Given instruction
Rewrite the material from its start through the line containing "Action: (x=98, y=125)", swapping "Screen dimensions" for "Display size" and keeping everything else the same.

Records provided
——————————

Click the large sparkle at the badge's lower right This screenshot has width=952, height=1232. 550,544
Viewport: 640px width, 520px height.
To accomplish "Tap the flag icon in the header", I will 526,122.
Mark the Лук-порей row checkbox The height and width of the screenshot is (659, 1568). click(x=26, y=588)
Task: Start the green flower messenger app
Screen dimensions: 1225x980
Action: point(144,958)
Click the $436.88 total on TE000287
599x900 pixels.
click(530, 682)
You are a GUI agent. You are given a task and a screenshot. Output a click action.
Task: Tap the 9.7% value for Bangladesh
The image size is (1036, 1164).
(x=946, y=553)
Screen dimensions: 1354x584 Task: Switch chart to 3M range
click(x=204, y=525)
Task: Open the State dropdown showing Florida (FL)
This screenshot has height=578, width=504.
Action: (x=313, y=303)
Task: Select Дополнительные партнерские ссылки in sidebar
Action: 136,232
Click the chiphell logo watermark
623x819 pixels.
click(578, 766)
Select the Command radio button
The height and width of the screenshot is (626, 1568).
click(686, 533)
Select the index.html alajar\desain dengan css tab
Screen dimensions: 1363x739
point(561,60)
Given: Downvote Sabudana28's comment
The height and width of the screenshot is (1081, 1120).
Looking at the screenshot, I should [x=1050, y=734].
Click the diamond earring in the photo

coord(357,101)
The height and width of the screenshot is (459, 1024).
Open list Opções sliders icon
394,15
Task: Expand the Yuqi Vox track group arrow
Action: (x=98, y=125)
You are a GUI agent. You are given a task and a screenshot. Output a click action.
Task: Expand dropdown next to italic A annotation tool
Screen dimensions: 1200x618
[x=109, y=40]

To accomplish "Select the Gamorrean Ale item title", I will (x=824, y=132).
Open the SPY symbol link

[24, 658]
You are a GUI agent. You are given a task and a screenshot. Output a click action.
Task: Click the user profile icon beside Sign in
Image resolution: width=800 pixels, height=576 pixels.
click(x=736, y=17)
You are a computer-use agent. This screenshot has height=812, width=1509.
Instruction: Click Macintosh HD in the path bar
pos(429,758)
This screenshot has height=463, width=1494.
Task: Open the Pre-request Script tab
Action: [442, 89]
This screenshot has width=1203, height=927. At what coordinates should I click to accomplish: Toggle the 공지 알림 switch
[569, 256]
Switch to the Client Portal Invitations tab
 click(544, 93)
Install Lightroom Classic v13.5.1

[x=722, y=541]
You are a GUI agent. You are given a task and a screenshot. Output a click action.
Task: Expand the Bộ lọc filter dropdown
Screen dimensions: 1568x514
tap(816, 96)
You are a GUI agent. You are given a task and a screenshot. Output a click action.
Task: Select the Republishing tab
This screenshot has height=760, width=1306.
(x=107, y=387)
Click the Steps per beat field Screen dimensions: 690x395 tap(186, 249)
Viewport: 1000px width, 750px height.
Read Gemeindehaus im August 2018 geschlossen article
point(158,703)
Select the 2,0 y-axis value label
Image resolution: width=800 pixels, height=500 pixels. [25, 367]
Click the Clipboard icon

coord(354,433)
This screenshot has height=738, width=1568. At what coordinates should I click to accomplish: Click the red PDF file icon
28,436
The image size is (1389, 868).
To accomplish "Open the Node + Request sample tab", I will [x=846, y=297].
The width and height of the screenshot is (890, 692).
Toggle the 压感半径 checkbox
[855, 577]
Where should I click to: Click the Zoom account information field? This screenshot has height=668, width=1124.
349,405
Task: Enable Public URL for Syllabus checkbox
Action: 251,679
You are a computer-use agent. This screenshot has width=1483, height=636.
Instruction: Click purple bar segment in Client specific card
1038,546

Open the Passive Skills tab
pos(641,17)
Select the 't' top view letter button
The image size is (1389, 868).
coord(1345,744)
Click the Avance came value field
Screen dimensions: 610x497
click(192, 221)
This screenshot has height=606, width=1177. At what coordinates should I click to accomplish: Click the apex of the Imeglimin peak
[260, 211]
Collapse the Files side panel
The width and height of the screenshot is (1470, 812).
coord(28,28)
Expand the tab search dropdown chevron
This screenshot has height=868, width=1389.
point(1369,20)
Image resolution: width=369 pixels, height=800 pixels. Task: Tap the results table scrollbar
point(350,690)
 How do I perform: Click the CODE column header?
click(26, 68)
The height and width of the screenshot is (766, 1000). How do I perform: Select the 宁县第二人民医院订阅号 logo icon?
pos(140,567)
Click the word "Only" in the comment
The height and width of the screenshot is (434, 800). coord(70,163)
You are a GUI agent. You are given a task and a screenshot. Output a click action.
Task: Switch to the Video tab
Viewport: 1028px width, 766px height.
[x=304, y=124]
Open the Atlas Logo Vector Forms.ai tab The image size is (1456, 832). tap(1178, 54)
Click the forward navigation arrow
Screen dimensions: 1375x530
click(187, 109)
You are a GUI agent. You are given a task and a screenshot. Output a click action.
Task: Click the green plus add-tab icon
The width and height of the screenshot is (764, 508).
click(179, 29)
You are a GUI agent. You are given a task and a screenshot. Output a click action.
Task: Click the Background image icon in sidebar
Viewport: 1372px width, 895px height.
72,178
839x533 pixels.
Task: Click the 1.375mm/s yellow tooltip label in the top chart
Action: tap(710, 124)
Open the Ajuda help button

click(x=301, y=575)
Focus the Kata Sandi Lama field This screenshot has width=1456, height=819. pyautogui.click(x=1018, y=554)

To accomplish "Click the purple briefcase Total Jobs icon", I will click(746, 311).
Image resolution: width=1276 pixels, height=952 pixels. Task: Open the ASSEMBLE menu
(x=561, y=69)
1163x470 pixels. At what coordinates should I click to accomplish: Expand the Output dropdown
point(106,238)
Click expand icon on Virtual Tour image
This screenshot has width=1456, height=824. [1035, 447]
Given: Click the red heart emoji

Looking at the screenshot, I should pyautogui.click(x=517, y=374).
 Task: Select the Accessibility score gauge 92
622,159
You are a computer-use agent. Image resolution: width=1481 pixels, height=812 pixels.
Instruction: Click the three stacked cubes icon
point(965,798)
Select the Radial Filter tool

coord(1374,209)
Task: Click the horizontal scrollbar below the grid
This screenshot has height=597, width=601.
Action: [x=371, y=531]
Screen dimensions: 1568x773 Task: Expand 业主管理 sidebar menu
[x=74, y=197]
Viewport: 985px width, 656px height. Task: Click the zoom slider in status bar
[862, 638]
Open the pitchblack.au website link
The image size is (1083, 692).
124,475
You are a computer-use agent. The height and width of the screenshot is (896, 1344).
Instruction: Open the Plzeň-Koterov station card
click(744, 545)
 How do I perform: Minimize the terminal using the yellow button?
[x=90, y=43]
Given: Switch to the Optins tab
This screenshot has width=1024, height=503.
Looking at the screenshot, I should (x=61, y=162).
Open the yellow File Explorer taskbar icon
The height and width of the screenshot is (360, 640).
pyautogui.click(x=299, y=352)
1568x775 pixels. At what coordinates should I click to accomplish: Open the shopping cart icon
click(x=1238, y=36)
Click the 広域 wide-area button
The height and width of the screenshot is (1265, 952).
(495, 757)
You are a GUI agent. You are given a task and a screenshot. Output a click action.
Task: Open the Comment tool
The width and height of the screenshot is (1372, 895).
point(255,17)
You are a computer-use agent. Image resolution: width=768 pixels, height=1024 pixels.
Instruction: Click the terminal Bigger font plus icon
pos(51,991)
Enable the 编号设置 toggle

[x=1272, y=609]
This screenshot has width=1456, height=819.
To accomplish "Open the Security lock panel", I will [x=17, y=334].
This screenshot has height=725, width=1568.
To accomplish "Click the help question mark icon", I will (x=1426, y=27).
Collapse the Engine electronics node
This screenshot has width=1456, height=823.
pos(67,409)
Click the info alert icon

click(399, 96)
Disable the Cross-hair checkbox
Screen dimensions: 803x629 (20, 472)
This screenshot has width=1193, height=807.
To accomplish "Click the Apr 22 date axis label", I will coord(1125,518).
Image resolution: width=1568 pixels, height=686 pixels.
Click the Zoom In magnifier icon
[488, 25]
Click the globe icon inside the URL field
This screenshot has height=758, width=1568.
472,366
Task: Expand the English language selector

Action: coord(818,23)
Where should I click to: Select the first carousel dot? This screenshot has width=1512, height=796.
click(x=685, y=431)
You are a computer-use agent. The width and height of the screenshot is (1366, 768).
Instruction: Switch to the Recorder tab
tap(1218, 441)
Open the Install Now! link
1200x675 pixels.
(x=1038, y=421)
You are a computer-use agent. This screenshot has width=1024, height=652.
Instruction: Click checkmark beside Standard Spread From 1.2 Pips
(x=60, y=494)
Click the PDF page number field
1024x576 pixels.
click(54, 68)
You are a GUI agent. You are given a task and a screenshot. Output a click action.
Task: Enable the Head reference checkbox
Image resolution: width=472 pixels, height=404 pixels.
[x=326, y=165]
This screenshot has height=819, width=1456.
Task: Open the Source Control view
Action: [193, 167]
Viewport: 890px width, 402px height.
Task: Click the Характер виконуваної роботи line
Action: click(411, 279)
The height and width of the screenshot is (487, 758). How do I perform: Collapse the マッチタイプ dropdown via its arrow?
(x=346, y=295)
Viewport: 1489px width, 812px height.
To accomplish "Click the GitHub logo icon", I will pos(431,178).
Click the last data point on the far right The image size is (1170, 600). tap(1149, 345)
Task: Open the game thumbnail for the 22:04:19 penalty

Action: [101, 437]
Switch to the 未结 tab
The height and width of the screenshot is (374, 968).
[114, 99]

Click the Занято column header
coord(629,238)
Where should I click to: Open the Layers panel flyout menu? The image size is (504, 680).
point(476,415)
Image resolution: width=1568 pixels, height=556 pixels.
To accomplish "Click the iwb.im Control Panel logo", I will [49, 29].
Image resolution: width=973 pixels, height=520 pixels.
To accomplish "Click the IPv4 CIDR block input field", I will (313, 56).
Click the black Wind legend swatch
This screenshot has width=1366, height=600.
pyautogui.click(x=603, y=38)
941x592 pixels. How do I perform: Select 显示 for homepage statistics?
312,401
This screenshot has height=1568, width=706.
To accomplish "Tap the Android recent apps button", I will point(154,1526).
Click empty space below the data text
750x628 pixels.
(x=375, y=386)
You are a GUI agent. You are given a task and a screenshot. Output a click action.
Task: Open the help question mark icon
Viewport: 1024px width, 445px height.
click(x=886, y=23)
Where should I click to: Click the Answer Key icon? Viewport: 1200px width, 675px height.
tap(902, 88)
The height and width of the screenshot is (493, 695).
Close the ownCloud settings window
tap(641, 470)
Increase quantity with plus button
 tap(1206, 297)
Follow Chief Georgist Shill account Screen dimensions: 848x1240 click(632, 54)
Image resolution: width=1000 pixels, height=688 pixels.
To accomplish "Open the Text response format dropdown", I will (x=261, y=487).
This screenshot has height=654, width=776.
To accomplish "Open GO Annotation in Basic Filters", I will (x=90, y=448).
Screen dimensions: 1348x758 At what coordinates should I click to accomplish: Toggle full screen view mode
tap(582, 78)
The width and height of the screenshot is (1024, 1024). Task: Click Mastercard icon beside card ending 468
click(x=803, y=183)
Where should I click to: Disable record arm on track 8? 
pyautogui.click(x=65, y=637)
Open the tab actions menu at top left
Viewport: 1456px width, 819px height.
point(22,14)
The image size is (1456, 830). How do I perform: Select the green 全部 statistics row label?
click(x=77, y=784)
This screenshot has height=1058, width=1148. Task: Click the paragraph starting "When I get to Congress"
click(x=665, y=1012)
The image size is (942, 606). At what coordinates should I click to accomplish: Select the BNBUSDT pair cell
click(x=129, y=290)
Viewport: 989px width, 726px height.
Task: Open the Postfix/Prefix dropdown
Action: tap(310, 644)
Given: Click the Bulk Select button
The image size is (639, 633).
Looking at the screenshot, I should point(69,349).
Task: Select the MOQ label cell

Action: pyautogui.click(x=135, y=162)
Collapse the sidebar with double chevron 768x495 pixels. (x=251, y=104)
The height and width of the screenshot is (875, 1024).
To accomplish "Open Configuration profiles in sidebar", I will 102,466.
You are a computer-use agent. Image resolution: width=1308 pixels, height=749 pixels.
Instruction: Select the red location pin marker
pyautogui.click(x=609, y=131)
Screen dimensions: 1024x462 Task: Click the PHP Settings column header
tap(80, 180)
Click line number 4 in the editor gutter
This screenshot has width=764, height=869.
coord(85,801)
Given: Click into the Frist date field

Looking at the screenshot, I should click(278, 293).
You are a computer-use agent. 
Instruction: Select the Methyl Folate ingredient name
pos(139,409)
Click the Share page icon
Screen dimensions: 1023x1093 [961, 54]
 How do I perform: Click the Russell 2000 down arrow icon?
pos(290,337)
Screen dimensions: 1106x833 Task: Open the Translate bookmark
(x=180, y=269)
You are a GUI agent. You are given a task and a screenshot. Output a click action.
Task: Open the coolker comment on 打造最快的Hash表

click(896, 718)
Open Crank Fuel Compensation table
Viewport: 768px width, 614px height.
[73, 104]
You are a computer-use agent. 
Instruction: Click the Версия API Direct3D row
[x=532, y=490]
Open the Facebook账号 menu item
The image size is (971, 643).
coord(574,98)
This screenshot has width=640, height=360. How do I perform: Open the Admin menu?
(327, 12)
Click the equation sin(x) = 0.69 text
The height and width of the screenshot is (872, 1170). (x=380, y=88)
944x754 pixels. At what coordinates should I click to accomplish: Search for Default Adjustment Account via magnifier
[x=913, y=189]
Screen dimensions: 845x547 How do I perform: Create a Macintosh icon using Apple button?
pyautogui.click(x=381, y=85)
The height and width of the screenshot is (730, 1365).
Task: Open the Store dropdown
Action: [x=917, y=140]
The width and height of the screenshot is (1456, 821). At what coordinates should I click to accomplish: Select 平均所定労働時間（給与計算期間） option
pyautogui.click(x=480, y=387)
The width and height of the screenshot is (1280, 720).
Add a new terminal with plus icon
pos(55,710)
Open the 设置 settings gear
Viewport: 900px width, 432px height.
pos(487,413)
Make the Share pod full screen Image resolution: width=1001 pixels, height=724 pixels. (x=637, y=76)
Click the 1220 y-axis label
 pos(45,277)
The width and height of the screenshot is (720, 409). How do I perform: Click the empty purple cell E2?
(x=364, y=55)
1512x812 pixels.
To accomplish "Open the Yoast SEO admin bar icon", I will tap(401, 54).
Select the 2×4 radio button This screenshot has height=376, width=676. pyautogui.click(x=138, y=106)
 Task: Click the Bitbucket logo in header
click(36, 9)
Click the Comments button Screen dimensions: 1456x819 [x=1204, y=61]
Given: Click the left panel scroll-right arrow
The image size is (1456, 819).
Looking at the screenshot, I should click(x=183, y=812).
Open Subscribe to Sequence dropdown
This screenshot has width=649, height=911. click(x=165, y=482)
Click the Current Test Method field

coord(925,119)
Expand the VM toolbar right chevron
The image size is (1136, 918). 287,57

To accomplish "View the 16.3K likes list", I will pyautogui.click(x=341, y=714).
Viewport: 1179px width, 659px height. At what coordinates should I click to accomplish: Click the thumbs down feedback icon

——————————

The result
Click the large sparkle at the badge's lower right This screenshot has width=952, height=1232. 550,544
Viewport: 640px width, 520px height.
To accomplish "Tap the flag icon in the header", I will 526,122.
Mark the Лук-порей row checkbox The height and width of the screenshot is (659, 1568). click(x=26, y=588)
Task: Start the green flower messenger app
Display size: 1225x980
Action: point(144,958)
Click the $436.88 total on TE000287
599x900 pixels.
click(530, 682)
You are a GUI agent. You are given a task and a screenshot. Output a click action.
Task: Tap the 9.7% value for Bangladesh
The image size is (1036, 1164).
(x=946, y=553)
Display size: 1354x584 Task: Switch chart to 3M range
click(x=204, y=525)
Task: Open the State dropdown showing Florida (FL)
This screenshot has height=578, width=504.
Action: (x=313, y=303)
Task: Select Дополнительные партнерские ссылки in sidebar
Action: 136,232
Click the chiphell logo watermark
623x819 pixels.
click(578, 766)
Select the Command radio button
The height and width of the screenshot is (626, 1568).
click(686, 533)
Select the index.html alajar\desain dengan css tab
Display size: 1363x739
point(561,60)
Given: Downvote Sabudana28's comment
The height and width of the screenshot is (1081, 1120).
Looking at the screenshot, I should [x=1050, y=734].
Click the diamond earring in the photo

coord(357,101)
The height and width of the screenshot is (459, 1024).
Open list Opções sliders icon
394,15
Task: Expand the Yuqi Vox track group arrow
Action: (x=98, y=125)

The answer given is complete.